Evangelio Hoy

Dedicación de la basílica de Letrán, fiesta 

Evangelio según San Juan 2,13-22.

Se acercaba la Pascua de los judíos. Jesús subió a Jerusalén
y encontró en el Templo a los vendedores de bueyes, ovejas y palomas y a los cambistas sentados delante de sus mesas.
Hizo un látigo de cuerdas y los echó a todos del Templo, junto con sus ovejas y sus bueyes; desparramó las monedas de los cambistas, derribó sus mesas
y dijo a los vendedores de palomas: “Saquen esto de aquí y no hagan de la casa de mi Padre una casa de comercio”.
Y sus discípulos recordaron las palabras de la Escritura: El celo por tu Casa me consumirá.
Entonces los judíos le preguntaron: “¿Qué signo nos das para obrar así?”.
Jesús les respondió: “Destruyan este templo y en tres días lo volveré a levantar”.
Los judíos le dijeron: “Han sido necesarios cuarenta y seis años para construir este Templo, ¿y tú lo vas a levantar en tres días?”.
Pero él se refería al templo de su cuerpo.
Por eso, cuando Jesús resucitó, sus discípulos recordaron que él había dicho esto, y creyeron en la Escritura y en la palabra que había pronunciado.
Reflexionemos

San Agustín (354-430)

obispo de Hipona (África del Norte), doctor de la Iglesia

Sermón Morin 3, 4; PLS 2, 664

“El templo del que hablaba, era su cuerpo” (Trad. ©Evangelizo.org©)

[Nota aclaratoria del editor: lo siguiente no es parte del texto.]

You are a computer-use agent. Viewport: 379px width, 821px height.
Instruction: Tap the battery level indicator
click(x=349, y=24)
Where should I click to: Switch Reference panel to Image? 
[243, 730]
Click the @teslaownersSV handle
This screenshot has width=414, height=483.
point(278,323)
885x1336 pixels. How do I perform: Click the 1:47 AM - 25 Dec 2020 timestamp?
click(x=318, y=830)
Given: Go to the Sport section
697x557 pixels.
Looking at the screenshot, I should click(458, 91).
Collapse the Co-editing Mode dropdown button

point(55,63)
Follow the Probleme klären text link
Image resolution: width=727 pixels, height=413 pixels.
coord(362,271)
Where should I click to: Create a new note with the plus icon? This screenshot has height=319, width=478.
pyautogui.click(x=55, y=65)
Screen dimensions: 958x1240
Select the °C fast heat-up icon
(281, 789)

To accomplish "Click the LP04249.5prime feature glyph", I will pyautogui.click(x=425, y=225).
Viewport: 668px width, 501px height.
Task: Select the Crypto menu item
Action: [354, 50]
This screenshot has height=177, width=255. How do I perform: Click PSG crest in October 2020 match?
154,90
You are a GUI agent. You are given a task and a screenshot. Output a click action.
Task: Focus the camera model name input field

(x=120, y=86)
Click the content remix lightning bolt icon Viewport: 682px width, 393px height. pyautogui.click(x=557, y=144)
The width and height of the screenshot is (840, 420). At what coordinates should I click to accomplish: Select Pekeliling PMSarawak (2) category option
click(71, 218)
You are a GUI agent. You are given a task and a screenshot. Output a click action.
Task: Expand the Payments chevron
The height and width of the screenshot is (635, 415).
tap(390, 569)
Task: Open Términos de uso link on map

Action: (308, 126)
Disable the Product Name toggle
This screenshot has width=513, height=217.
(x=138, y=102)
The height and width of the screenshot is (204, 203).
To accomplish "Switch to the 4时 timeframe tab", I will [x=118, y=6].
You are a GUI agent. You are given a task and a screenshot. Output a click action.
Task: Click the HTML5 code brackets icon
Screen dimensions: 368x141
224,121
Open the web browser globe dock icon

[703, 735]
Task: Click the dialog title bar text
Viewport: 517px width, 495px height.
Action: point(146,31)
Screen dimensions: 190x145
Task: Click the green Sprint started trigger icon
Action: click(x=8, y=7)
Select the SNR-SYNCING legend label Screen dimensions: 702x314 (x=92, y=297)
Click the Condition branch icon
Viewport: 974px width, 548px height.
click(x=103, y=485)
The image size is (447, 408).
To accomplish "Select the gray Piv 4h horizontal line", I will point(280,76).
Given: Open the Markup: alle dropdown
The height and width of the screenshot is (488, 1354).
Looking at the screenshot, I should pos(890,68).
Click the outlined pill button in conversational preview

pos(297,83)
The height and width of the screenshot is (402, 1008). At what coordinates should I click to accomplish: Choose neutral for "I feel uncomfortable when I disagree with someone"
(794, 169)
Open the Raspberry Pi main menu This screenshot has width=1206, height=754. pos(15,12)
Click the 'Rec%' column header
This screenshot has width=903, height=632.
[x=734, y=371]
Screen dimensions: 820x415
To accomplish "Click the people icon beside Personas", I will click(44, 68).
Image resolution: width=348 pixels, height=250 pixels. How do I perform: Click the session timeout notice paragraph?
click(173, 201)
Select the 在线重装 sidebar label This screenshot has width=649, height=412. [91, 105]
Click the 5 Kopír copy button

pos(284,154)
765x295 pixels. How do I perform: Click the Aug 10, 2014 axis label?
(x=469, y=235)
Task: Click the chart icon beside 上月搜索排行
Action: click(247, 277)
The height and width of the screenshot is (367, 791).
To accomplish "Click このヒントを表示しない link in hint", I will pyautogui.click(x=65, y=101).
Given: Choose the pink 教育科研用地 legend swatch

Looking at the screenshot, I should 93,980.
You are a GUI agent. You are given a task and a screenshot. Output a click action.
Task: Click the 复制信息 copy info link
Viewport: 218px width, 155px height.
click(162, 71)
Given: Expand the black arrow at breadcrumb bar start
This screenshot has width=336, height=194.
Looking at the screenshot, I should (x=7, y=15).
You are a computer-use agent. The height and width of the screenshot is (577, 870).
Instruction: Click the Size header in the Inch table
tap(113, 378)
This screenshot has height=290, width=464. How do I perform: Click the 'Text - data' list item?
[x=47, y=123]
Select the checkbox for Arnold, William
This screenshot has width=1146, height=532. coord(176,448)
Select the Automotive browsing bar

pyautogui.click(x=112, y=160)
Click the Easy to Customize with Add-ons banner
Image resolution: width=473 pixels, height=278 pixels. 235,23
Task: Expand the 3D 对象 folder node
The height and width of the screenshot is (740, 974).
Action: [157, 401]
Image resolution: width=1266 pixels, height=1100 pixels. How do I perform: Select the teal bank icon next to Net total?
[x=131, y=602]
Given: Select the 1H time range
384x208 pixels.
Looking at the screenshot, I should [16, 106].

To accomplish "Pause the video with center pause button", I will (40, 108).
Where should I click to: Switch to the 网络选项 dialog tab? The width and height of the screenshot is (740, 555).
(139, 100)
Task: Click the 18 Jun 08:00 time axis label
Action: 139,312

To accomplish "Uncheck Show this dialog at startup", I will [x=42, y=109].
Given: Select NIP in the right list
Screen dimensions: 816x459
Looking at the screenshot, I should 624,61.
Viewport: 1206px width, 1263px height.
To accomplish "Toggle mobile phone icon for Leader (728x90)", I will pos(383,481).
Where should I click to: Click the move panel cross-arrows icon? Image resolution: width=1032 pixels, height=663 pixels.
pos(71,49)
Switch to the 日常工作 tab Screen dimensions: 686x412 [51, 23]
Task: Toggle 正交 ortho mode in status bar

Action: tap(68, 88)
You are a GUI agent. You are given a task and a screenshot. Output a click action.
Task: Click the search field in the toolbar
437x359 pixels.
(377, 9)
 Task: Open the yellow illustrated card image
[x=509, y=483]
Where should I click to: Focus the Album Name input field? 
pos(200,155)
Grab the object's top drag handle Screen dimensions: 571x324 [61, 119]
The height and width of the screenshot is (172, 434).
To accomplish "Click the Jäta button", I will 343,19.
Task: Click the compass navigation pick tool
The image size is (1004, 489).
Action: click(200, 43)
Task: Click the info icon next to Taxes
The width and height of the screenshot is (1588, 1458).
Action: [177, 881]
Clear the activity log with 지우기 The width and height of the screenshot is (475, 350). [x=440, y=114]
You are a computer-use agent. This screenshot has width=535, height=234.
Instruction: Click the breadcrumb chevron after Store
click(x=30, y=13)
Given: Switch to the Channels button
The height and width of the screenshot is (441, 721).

Porque era profeta Salomón hizo un templo de madera y de piedra para el Dios vivo, que hizo el cielo y la tierra y cuya morada está en los cielos ¿Por qué Dios pidió que un templo fuera construido? ¿Estaba privado de morada? Escuchen el discurso de Esteban en el momento de su pasión: «Salomón le edificó una casa, pero el Altísimo no habita en templos de hechos por manos de hombre» (Hech. 7:48). ¿Por qué, entonces, quiso construir un templo o hacer que un templo fuese construido? Para prefigurar el cuerpo de Cristo. El primer templo no era más que una sombra (Col. 2,17); cuando llegó la luz, la sombra se marchó ¿Buscas el templo construido por Salomón? son las ruinas lo que encontrarás ¿Por qué ese templo se convirtió en ruinas? Porque la realidad que anunciaba se cumplió. El verdadero templo, el cuerpo del Señor, también se derrumbó, pero se levantó de tal manera que no podrá jamás derrumbarse de nuevo. ¿Y nuestros cuerpos? Son los miembros de Cristo. Escuchen a san Pablo: ¿No saben acaso que sus cuerpos son miembros de Cristo? (1 Co 6:15) Cuando dijo: «sus cuerpos son miembros de Cristo», ¿qué otra cosa mostró sino que nuestros cuerpos, unidos a nuestra cabeza que es Cristo (Col 1, 18), forman juntos el templo de Dios? Con el cuerpo de Cristo, nuestros cuerpos son el templo de Dios […]. Déjense construir en la unidad, para no caer en ruinas quedándose separados.